== What you need to do ==
Some lines in the entries contain the word "display". Copy all of them.

╭──

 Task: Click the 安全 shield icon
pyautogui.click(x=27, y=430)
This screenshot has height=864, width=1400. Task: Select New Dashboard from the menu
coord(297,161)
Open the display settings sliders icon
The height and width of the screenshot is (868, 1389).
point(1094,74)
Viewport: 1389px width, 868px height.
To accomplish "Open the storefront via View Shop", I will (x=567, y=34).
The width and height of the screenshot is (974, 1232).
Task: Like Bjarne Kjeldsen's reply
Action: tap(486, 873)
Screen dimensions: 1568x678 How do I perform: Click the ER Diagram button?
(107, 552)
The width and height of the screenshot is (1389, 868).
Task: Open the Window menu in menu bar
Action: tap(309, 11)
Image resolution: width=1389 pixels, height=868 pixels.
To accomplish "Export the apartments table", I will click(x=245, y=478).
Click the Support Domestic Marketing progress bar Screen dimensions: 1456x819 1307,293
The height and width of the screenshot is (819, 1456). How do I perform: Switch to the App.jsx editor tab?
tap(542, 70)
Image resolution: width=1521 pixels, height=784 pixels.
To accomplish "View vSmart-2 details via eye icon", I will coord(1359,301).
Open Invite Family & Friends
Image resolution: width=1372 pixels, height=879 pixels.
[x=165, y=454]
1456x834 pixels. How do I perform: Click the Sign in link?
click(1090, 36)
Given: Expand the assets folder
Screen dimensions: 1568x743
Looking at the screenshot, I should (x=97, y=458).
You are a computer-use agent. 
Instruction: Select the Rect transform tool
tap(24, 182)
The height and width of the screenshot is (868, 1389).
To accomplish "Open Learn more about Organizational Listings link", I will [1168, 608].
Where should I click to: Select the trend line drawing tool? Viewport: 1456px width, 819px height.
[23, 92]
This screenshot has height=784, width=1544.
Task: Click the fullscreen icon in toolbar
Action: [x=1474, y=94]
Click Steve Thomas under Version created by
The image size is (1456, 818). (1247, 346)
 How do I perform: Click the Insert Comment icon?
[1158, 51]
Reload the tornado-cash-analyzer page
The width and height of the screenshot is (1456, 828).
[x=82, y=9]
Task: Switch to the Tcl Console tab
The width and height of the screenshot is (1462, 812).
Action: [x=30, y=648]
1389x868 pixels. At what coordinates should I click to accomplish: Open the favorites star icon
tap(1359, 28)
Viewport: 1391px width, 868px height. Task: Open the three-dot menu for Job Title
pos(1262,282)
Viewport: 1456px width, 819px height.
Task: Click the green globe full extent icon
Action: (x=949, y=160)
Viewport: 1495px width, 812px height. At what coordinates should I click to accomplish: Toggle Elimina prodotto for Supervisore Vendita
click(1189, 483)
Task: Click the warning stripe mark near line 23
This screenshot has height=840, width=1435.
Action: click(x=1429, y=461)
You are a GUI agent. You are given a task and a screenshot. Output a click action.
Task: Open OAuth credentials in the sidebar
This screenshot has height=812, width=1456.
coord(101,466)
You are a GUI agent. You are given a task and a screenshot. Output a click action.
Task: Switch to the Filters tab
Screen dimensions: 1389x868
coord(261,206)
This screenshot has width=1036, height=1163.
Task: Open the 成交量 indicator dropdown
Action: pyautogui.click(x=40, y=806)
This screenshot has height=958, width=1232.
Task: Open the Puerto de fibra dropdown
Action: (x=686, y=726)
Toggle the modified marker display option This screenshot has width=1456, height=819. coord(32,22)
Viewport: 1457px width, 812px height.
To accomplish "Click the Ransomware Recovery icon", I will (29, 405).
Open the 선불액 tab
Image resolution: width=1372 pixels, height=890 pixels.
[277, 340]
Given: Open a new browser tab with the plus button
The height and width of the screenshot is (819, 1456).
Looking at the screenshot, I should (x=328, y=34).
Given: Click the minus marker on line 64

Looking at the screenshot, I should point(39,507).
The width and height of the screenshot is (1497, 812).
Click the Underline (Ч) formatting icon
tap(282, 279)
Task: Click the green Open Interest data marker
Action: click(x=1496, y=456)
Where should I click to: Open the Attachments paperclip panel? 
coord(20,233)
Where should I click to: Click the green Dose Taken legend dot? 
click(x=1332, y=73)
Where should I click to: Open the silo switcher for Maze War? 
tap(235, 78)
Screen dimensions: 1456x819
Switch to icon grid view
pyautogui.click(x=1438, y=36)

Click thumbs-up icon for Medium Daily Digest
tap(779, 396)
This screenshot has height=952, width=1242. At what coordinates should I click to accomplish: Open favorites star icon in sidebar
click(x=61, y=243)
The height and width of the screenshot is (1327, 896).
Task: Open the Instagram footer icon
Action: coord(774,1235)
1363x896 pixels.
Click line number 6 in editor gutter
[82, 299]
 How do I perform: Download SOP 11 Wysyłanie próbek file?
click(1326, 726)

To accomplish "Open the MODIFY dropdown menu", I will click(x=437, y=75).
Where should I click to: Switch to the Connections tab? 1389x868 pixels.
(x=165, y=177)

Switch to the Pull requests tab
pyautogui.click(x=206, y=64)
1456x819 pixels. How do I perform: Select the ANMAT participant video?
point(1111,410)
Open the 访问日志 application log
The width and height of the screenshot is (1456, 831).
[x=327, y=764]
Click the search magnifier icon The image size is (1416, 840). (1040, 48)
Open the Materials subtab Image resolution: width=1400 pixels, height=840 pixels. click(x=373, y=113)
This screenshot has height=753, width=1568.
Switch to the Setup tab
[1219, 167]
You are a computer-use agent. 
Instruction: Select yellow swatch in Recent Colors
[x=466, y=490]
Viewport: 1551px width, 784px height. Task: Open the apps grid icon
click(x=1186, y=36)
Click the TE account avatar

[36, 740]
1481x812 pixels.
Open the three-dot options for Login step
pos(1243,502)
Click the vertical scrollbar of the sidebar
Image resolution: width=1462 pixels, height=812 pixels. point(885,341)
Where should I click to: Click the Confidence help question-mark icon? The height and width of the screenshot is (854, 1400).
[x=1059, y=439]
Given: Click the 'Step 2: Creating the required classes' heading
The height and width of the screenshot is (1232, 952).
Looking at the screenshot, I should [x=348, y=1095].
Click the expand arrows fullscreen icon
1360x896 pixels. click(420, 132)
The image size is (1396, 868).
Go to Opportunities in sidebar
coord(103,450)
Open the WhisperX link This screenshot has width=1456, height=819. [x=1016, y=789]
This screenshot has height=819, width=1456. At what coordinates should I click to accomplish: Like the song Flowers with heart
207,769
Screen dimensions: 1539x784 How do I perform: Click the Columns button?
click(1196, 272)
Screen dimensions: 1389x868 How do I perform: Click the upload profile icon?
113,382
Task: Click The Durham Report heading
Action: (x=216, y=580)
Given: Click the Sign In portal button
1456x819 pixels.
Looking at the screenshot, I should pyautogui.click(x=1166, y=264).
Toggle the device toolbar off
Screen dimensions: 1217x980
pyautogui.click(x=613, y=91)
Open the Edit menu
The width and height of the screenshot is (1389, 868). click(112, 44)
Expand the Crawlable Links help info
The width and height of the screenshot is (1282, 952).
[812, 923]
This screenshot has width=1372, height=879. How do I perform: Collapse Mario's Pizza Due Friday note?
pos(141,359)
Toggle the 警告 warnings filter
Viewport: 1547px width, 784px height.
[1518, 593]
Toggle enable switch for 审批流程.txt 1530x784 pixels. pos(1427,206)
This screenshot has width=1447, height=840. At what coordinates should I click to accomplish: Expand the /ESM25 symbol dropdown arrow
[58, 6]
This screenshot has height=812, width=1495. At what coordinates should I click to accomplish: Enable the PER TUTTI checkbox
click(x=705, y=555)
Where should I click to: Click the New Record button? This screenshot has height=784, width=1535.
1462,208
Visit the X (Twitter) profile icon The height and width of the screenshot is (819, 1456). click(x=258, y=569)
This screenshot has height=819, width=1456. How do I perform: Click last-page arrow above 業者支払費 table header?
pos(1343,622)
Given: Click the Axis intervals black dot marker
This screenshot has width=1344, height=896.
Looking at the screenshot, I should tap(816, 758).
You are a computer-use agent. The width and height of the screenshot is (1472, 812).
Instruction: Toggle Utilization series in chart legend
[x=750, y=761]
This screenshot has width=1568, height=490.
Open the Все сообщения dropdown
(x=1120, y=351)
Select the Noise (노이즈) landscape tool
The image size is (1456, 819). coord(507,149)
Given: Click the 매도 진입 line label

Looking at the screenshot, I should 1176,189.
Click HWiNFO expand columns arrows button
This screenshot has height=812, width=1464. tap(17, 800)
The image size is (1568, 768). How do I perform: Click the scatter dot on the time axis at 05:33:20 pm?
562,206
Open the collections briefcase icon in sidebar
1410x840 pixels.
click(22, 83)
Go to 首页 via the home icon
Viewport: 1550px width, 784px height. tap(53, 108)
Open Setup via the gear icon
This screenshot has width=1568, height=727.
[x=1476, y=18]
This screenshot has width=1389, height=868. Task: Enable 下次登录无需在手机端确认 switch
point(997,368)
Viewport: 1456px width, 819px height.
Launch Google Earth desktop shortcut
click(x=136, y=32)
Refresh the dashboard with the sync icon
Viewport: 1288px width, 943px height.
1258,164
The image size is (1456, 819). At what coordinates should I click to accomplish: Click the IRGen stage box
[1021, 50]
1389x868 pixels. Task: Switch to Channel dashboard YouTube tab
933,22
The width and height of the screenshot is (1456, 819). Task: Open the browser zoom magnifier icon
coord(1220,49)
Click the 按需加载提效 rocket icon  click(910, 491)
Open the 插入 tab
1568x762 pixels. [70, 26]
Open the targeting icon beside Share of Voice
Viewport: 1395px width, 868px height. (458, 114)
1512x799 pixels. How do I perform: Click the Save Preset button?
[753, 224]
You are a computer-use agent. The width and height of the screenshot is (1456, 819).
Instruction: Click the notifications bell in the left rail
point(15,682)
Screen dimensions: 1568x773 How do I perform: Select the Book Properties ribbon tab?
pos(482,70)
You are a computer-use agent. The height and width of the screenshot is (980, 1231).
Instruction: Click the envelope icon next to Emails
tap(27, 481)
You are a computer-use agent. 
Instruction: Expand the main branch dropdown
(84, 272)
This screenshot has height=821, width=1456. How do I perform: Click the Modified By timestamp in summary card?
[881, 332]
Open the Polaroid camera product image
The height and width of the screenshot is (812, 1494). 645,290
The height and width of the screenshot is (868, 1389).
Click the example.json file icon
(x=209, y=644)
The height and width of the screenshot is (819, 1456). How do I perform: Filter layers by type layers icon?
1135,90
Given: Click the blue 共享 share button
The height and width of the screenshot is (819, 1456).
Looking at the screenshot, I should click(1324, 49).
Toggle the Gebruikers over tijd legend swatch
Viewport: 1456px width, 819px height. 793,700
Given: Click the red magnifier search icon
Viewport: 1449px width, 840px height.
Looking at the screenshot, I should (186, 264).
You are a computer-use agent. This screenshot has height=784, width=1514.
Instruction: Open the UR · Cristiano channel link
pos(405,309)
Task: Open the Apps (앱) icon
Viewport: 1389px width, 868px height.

╰──

== Response below ==
Open the display settings sliders icon
Toggle the modified marker display option This screenshot has width=1456, height=819. coord(32,22)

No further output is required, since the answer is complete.